Tuttavia, un’altra volontà vibra nella corde narrative del poeta. La tensione reiterata nell’essere ancora una volta alla ricerca della parola, dell’espressione più adeguata a descrivere l’energia sottesa all’universo della Guadalupa, non soltanto sua terra natale, ma domicilio un tempo prescelto, all’interno dell’arcipelago, da parte dei sopraccitati autori[1]: « Cette parole sans devant ni derrière n’a pas d’auteur connu et je crois bien qu’elle prend sa source dans la mangrove inextricable de l’imagination sans maman de ceux qui charroient le diable par la queue. Orpheline donc et venue de nulle part, elle prétend partager avec vous les amours extraordinaires des dénommés Simone et André.
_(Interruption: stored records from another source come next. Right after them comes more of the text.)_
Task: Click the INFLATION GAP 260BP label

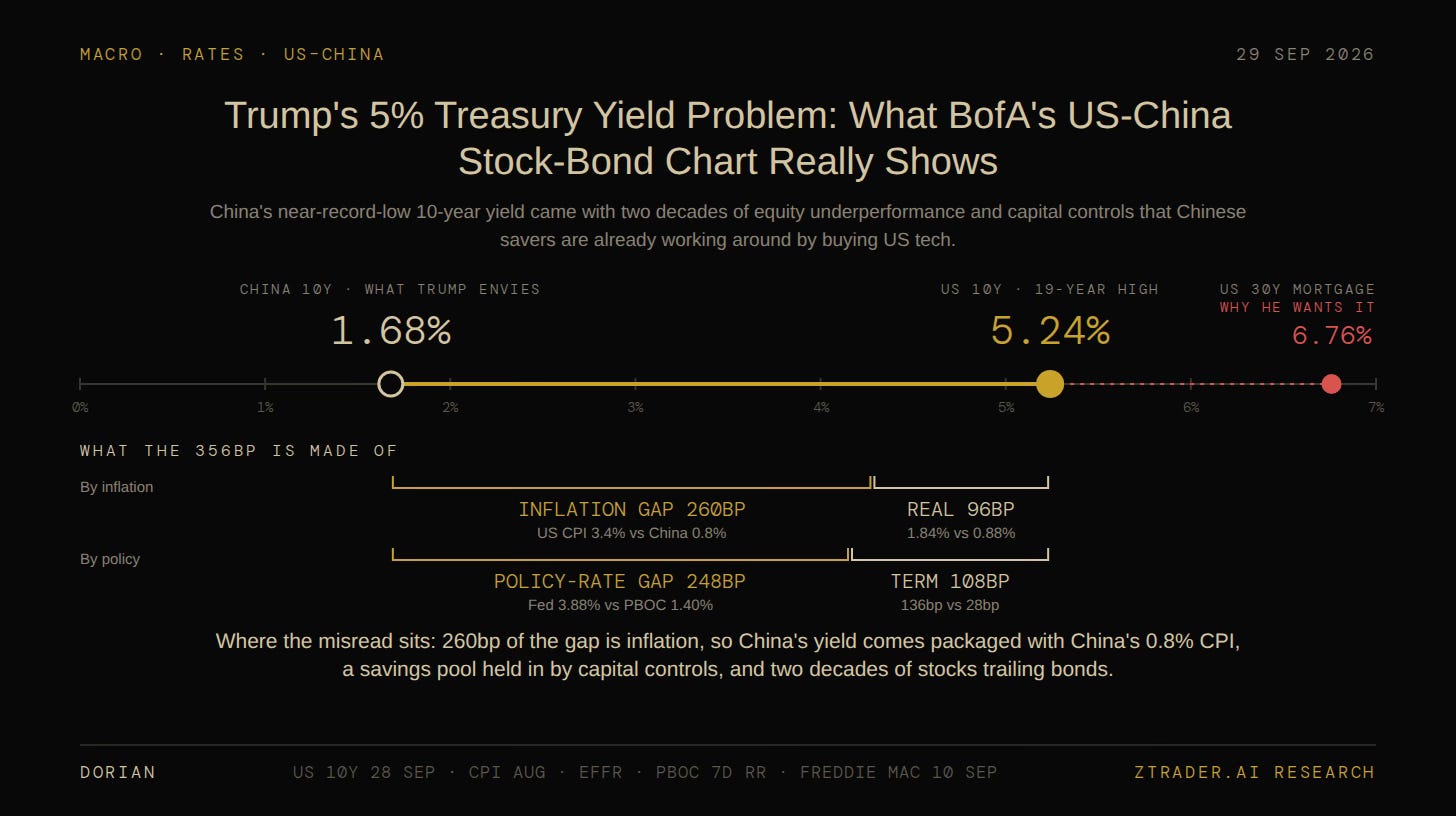Action: [x=632, y=510]
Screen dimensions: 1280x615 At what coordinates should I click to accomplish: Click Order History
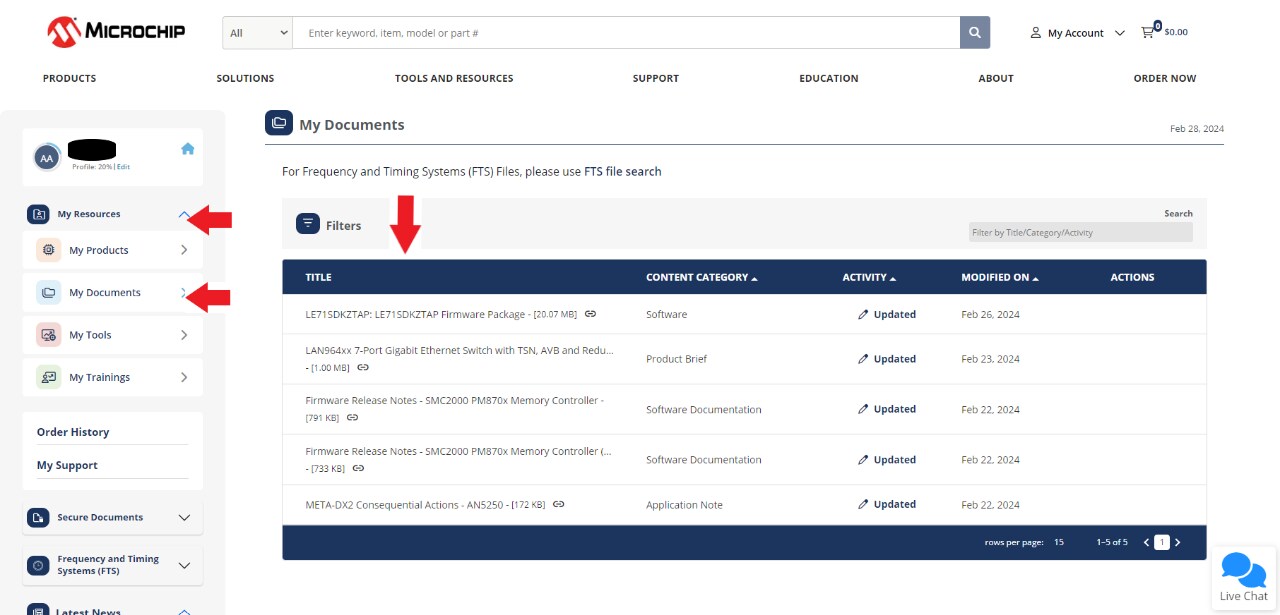click(x=75, y=432)
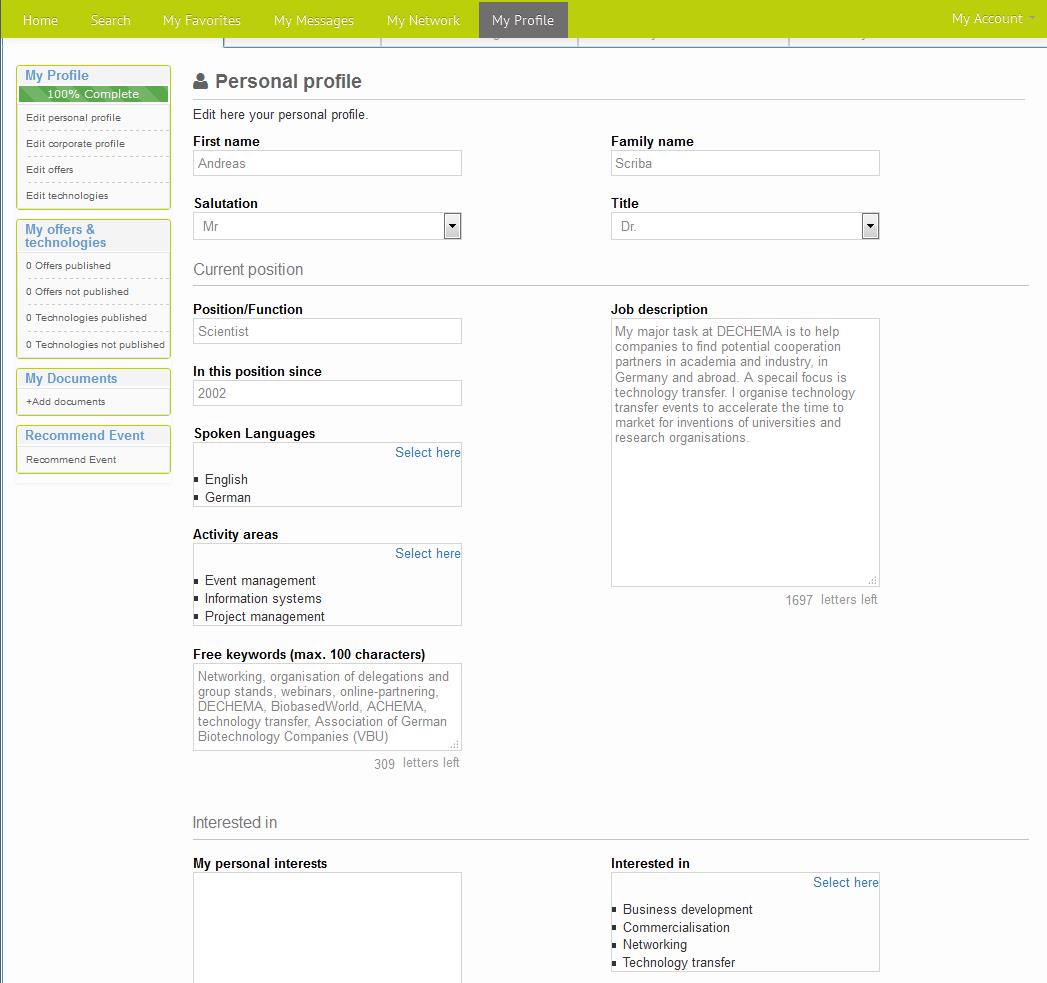Viewport: 1047px width, 983px height.
Task: Click Edit technologies in sidebar
Action: [x=67, y=196]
Cela vaut la peine d’être écouté et plus encore entendu car jamais, il n’y eut du la terre du bon Dieu des personnes pareilles. […]». Parola che vale la pena di essere ascoltata poiché mai ebbe dalla terra del buon Dio simili persone.
La narrazione di Ernest Pépin trova fertile terreno in un linguaggio che attinge ad una forza lirica straordinaria, costituendo, dunque, un intreccio imprescindibile di prosa e poesia.
Lo slancio poetico si rafforza al momento della raffigurazione dell’isola, facendosi più ampio e luminoso dinanzi al delinearsi di ciò che viene osservato come un arcipelago dei dolori : «La Guadeloupe dit-on est l’archipel des douleurs. Elle cache derrière ses bois une âme de résistance. […] Parfois, venus de loin, on perçoit les ronflements du temps de l’esclavage quand la mer, toujours inquiète, déroule ses rouleaux comme des tambours de guerre. Elle danse sur la pointe de ses vagues….». Il narrare di Ernest Pépin, divenuto verso, inquadra l’anima di una terra resistente ai ronzii del tempo che definisce, nell’imagine dei battiti di un tamburo di guerra inquieto come la forza del mare, anche i meccanismi di un passato di schiavismo.
Da luogo della memoria, della rimembranza, della Souvenance, l’isola si fa Maison des Illustres in grado di inglobare, nonostante tutto, due traiettorie convergenti verso un unico monito di speranza.
Come Ernest Pépin dichiara nelle pagine dedicate a André Schwarz-Bart, l’uomo nella generosità della scrittura e nell’attenzione dedicata alla sua stessa realtà attraverso di essa, non lavora per sé, ma vi riversa un desiderio di abbattimento di barriere, di confini, con l’intento di proiettarsi verso l’ampliamento di orizzonti universalmente condivisi, dove ci si possa rendere testimoni di tali tracce di vita.
[1] Loïc Céry, En quête de la parole: Ernest Pépin dans la Souvenance des Schwarz-Bart, Mediapart, 29 Novembre 2019.